## Material supplied

-------------------------

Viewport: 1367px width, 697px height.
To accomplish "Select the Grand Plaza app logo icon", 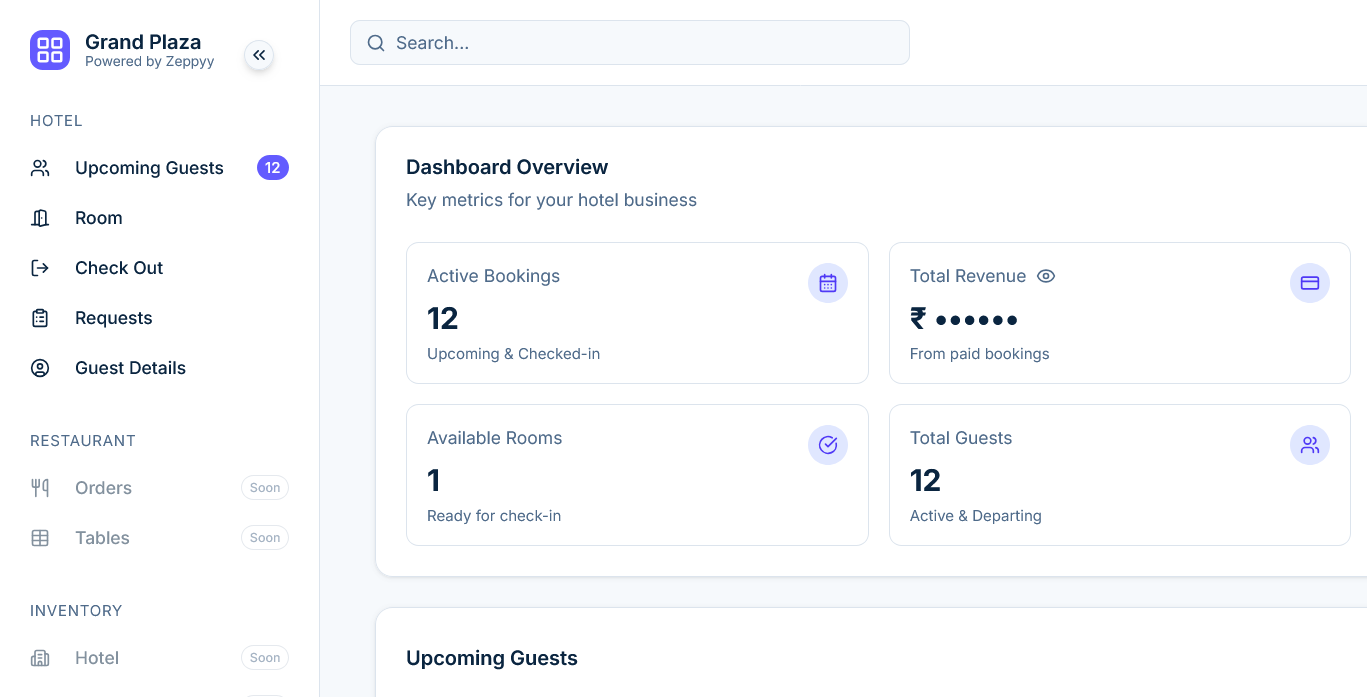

-------------------------

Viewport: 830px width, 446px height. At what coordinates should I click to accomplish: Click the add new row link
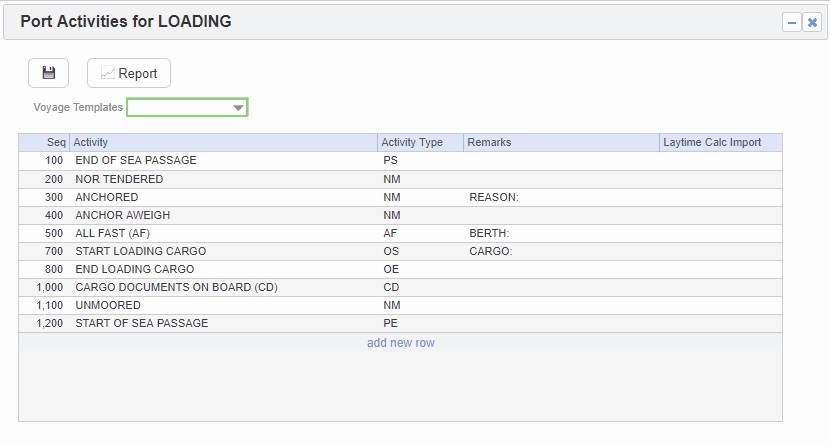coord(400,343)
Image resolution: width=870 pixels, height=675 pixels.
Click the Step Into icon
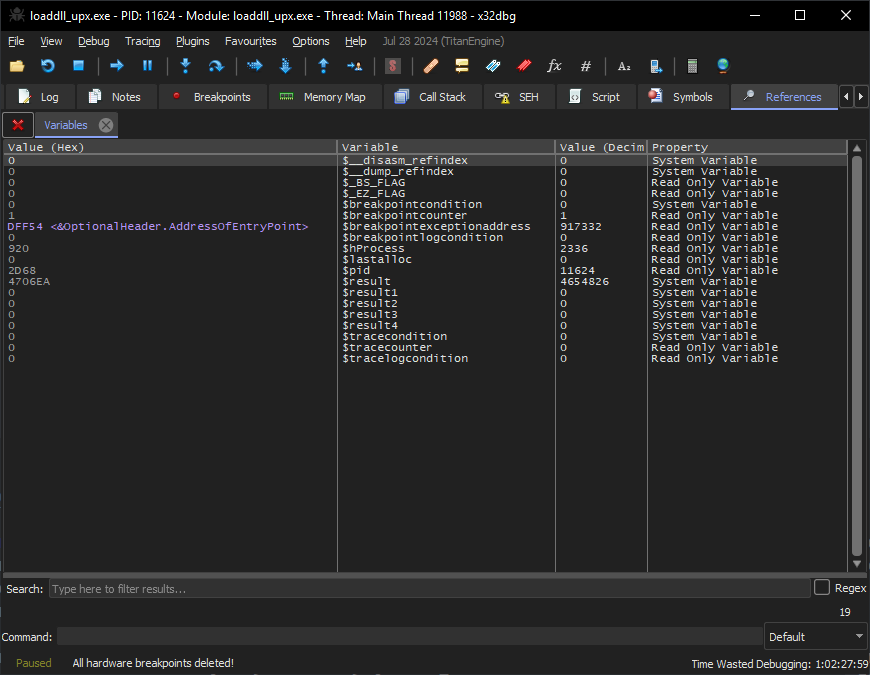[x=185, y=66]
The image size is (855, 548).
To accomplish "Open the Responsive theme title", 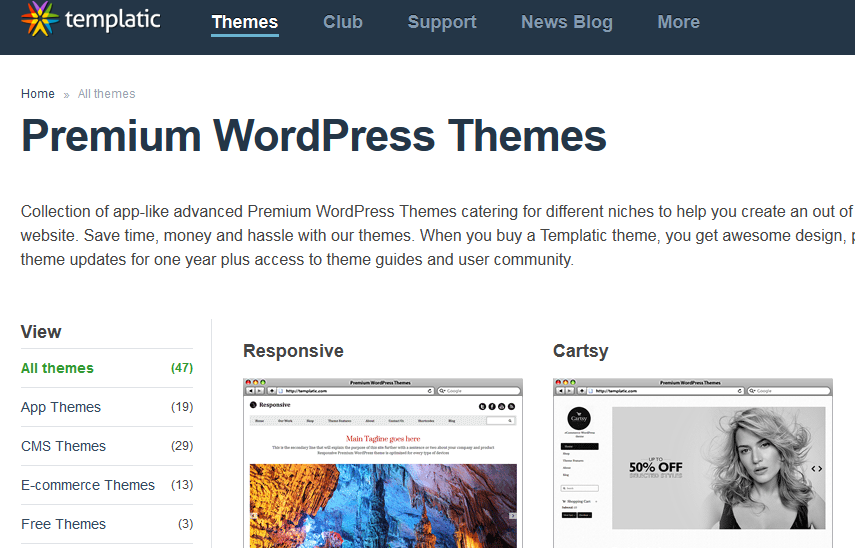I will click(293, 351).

-------------------------

Render as a JSON list of strings, one string per line with blank lines omitted, the part that opens with the line containing "Viewport: 1367px width, 697px height." and closes with the line containing "the Grand Plaza", both inclusive. Leave the pictures out of the answer.

## Solution to this task
[
  "Viewport: 1367px width, 697px height.",
  "To accomplish \"Select the Grand Plaza app logo icon\", "
]